## Information supplied
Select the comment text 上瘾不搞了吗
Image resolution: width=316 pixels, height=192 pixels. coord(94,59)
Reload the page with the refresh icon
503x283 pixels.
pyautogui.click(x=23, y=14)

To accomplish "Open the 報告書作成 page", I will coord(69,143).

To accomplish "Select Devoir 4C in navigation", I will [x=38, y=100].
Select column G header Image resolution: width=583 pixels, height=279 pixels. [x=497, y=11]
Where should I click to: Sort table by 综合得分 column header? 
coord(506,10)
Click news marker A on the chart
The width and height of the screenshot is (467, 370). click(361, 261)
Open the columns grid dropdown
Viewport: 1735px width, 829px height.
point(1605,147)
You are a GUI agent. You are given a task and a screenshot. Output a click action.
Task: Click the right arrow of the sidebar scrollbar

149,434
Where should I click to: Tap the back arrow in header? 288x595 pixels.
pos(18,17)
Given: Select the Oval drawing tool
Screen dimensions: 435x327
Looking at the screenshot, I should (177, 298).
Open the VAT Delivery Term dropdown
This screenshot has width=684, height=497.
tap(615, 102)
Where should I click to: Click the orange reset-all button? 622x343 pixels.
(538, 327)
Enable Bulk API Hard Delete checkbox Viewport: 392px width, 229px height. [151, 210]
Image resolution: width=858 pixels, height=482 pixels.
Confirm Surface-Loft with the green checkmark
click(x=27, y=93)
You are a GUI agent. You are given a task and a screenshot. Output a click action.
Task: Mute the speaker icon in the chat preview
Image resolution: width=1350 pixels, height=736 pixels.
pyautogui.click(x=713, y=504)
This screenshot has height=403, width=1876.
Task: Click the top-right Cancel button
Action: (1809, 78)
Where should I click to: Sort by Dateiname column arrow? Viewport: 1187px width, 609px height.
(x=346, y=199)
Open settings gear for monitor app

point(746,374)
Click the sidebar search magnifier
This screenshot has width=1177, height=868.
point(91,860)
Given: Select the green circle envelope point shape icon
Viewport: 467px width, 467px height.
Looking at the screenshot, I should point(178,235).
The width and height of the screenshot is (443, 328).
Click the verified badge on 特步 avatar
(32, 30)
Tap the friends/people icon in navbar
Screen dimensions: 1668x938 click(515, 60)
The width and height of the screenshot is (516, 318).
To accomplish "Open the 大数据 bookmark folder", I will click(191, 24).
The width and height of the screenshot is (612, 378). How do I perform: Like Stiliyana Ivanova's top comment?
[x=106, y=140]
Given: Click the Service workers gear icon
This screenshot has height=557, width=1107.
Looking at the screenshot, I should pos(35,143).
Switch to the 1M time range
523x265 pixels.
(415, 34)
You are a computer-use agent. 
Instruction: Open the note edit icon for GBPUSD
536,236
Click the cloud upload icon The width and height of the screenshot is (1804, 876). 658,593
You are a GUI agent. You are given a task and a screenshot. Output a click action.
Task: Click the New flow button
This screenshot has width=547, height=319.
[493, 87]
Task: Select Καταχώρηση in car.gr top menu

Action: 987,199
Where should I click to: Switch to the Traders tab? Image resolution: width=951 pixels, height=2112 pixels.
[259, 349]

## Task description
Now copy each line of the entries that mentions "will".

## Written solution
To accomplish "Open the 報告書作成 page", I will coord(69,143).
To accomplish "Select Devoir 4C in navigation", I will [x=38, y=100].
To accomplish "Open the 大数据 bookmark folder", I will click(191, 24).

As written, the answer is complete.